Im dritten Spieldrittel machten die Towerstars schon vom Startbully an klar, dass sie das Tempo nochmals erhöhen wollten. Gute Szenen gab es quer durch alle vier Sturmreihen, beispielsweise scheiterte Luigi Calce in der 44. Minute aus aussichtsreicher Position am EVL-Keeper. Der Druck auf den Anschlusstreffer wurde auch danach immer größer und in der 52. Minute schien der Bann gebrochen. Im unübersichtlichen Getümmel wurde der Puck über die Linie gestochert, die Unparteiischen signalisierten auch sofort den Treffer. Aufgrund der Landshuter Proteste sichteten sie den Videobeweis und revidierten ihre Entscheidung. Sekunden vor dem eigentlichen Torschuss sahen sie eine Behinderung des Torhüters im Torraum. 

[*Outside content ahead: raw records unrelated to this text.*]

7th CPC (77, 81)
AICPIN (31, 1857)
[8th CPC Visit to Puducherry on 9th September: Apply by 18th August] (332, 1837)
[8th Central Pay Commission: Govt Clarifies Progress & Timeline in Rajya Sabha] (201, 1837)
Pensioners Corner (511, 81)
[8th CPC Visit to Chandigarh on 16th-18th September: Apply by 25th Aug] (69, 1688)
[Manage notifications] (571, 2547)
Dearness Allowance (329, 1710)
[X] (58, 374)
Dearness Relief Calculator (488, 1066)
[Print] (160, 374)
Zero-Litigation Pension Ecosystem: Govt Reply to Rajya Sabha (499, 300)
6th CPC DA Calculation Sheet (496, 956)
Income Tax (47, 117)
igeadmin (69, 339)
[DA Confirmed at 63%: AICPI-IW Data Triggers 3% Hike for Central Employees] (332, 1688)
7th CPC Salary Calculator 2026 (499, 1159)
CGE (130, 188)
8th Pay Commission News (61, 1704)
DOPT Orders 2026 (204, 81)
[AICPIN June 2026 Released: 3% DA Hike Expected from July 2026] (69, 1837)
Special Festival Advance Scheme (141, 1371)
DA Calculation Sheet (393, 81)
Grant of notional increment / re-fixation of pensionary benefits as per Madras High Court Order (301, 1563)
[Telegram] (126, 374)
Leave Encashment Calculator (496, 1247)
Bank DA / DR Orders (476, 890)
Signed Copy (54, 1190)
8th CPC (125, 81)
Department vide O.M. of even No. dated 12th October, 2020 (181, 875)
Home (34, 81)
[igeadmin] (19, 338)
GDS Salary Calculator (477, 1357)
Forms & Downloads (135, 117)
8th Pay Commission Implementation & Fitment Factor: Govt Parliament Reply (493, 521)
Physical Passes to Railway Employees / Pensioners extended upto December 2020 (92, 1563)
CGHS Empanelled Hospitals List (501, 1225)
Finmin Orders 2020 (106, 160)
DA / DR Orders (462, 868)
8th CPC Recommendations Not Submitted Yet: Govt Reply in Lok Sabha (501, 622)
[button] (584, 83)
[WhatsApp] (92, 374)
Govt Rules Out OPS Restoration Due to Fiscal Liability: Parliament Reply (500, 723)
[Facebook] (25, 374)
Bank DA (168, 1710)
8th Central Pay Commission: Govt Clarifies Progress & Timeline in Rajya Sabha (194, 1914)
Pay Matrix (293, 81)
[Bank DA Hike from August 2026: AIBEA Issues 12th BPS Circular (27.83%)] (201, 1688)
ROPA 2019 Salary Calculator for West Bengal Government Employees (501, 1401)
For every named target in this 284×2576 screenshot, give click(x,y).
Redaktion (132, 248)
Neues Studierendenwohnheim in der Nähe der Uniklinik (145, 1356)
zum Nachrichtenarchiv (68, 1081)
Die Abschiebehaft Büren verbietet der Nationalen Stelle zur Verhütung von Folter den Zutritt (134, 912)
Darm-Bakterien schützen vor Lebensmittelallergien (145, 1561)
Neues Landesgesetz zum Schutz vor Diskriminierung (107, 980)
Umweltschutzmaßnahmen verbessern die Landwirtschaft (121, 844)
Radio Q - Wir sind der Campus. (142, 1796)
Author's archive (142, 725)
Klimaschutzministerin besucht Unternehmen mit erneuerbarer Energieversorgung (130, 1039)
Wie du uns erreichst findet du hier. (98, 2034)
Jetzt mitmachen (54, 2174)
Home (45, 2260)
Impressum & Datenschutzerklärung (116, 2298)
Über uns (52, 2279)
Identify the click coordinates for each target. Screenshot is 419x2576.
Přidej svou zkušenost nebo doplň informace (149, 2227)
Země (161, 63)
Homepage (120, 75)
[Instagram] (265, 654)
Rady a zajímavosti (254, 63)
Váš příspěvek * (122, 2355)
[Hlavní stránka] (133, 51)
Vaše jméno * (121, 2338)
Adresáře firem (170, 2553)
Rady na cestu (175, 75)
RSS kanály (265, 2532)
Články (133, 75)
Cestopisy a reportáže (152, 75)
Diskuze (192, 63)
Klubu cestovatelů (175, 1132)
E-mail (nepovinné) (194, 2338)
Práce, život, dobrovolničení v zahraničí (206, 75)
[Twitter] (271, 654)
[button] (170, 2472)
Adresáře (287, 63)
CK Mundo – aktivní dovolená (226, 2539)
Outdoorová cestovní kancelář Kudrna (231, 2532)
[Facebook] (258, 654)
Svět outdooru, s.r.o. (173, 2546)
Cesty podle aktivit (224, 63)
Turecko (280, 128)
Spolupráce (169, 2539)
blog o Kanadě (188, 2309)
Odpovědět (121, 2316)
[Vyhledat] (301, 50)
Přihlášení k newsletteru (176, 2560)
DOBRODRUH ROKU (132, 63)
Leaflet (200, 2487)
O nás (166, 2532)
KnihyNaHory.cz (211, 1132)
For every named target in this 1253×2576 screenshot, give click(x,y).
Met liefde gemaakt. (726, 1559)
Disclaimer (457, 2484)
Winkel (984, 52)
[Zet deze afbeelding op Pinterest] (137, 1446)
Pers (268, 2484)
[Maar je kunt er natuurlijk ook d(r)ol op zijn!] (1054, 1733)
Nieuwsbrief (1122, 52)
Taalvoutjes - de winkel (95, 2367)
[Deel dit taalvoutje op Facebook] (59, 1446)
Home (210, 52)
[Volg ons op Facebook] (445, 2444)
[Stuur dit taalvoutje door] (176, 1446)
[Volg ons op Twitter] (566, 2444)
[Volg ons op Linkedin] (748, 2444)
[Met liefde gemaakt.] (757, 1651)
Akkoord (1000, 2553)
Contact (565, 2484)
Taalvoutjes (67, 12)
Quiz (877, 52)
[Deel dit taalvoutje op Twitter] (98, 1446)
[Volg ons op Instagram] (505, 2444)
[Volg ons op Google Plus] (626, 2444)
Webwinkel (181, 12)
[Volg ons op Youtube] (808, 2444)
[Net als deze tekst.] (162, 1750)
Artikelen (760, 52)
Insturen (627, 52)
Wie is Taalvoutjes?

Allzu lange mussten die Oberschwaben und die angespannten Fans aber nicht warten, ehe der Puck dann regelkonform über die Gäste-Torlinie rutschte. In der 54. Minute brachte Oliver Granz während einer numerischen Überzahl den Puck zum Tor, im Slot lenkte Nick Latta unhaltbar ab und der längst überfällige Anschlusstreffer war geschafft.  Jetzt lief das Spiel der Towerstars noch runder und auch die Zuschauer spürten, dass Landshuts Defensive jetzt nicht mehr so souverän wie die 54 Minuten zuvor agierte. Exakt zwei Minuten nach dem 1:2 wurden die Angriffsbemühungen der Towerstars dann erneut belohnt. Diesmal mogelte sich Nick Latta am Gegenspieler vorbei an den linken Pfosten und lenkte den scharfen Pass von Julian Eichinger eiskalt zum 2:2 Ausgleichstreffer ab. Landshuts Coach Heiko Vogler suchte sofort mit der Auszeit die Möglichkeit, seine Schützlinge wieder auf Kurs zu bekommen. Doch bremsen konnte das die Towerstars nicht. Als Ex-Towerstars Stürmer Thomas Brandl 70 Sekunden später eine Strafzeit wegen Stockschlags kassierte, winkte gar die Chance auf drei Punkte. 

Das Powerplay der Towerstars war wie eine Schlinge, die sich letztlich immer enger zog. Die letzte halbe Minute der regulären Spielzeit lief, als Julian Eichinger den Puck in Richtung Tor schlenzte. Kapitän Sam Herr fing ab und versuchte es mit einem Rückhandschuss aus der Drehung. Diesen konnte Sebastian Vogl mit der Beinschiene zwar abwehren, doch Louis Latta stand völlig frei am Torraum bereit und brauchte den Puck nur noch über die Linie zu schieben. 20 Sekunden vor Ende hatten die Towerstars das Spiel komplett auf „Links“ gedreht und damit buchten sie auch das direkte Ticket ins Viertelfinale. An ein Zurücklehnen ist aber nicht zu denken, denn durch die Heimniederlage von Kaufbeuren gegen Dresden sind die Towerstars bis auf einen Punkt wieder an den zweiten Platz herangekommen. 

Um diese Chancen zu wahren und zugleich einen großen Schritt in Richtung „Heimrecht“ zu machen, müssen die Towerstars am Sonntag auch beim Tabellenschlusslicht Bayreuth bestehen.